Thrive (stylized as THRIVE) is the sixth studio album by American contemporary Christian music band Casting Crowns. Released on January 28, 2014, through Beach Street and Reunion Records, the album was produced by Mark A. Miller. Musically, the album, whose concept was inspired by Psalms 1 from the Bible, has a rock and contemporary Christian sound with influences from folk and bluegrass.

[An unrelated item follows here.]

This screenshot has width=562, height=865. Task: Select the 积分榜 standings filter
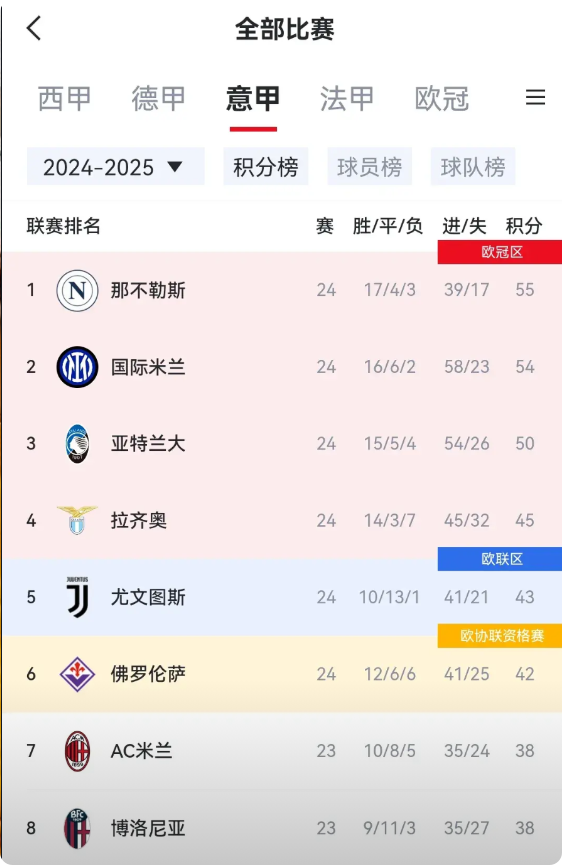[x=266, y=167]
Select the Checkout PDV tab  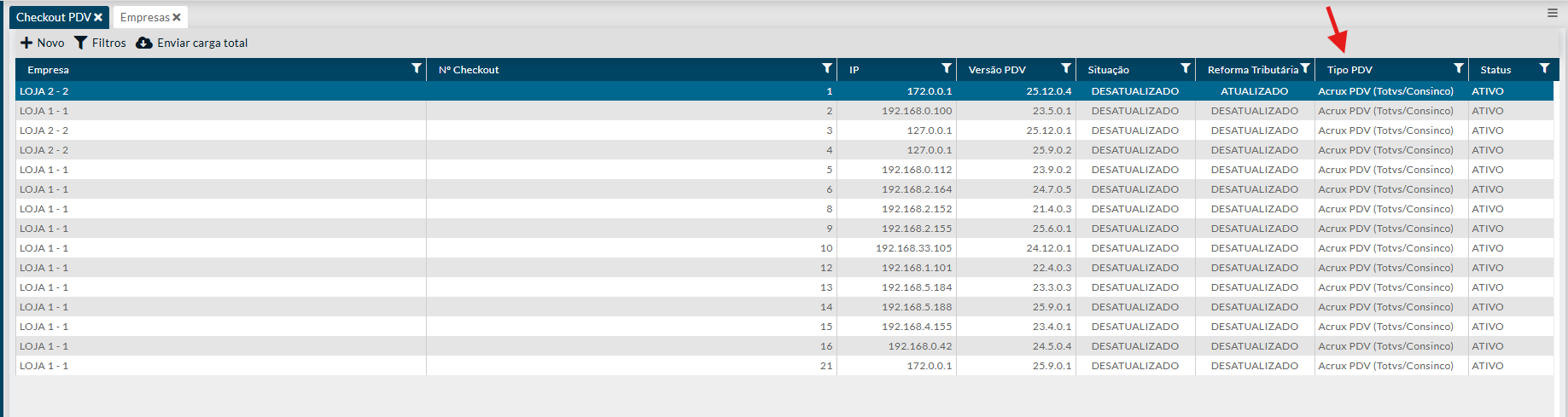53,17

The album received mostly positive reviews from music critics for its lyrics and musical diversity, but some critics felt that some songs were too similar to the work of other artists or to their own previous work.

Thrive sold 43,000 copies in the United States in its first week of release; although this was short of projections to sell 75,000 copies, it peaked at No. 6 on the Billboard 200 and No. 1 on the Billboard Christian Albums chart, while also charting in Australia, Canada, the Netherlands, and the UK. The album was preceded by the lead single "All You've Ever Wanted", which peaked at No. 3 on the Billboard Christian Songs chart. It has been certified Gold by the Recording Industry Association of America (RIAA).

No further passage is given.